Örgütlenme hakkı ve sendikalardan bahsetsek daha da rezil bir durum da ortaya çıkıyor.
(Mikrofon otomatik cihaz tarafından kapatıldı)
BAŞKAN - Sayın Atıcı, son cümlelerinizi alayım lütfen.
AYTUĞ ATICI (Mersin) - 2003 yılında yüzde 57,5 olan sendikalaşma oranı bugün yüzde 11,5 işçiler arasında. Allah aşkına, ne yaptınız siz bunlara? Bu işçileri korkutarak, "Sakın sendikalaşmayın, sizi işten çıkarırız." diyerek bunların oranlarını net bir şekilde azalttınız Sayın Bakan.
İŞKUR'dan bahsettiniz. İŞKUR bir utanç kurumu hâline geldi neredeyse, âdeta iktidarın seçimler zamanında kullandığı bir meta hâline geldi. AKP'den getirdiği bir belge varsa elinde İŞKUR'dan faydalanıyor, değilse bundan faydalanması mümkün değil.

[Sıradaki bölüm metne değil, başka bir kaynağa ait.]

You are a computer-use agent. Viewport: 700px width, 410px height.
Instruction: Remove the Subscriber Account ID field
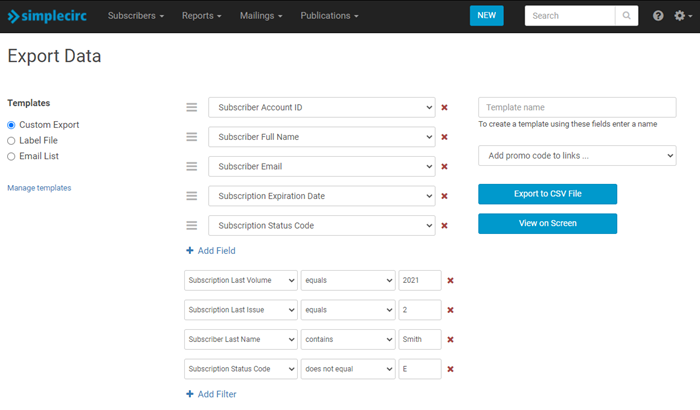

Son olarak da Sayıştay raporundan bir cümle okuyacağım size ve bütün durumu size izah edecek. Sayıştay raporunun denetim görüşü diyor ki: "SGK 2015 yılına ilişkin mali rapor ve tablolarının denetim görüşünün dayanakları bölümünde açıklanan nedenlerden dolayı doğru ve güvenilir bilgi içermediği kanaatine varıldı." Bu ayıp da yeter. Yani daha başka hiçbir şey söylemeye gerek yok Sayın Bakan.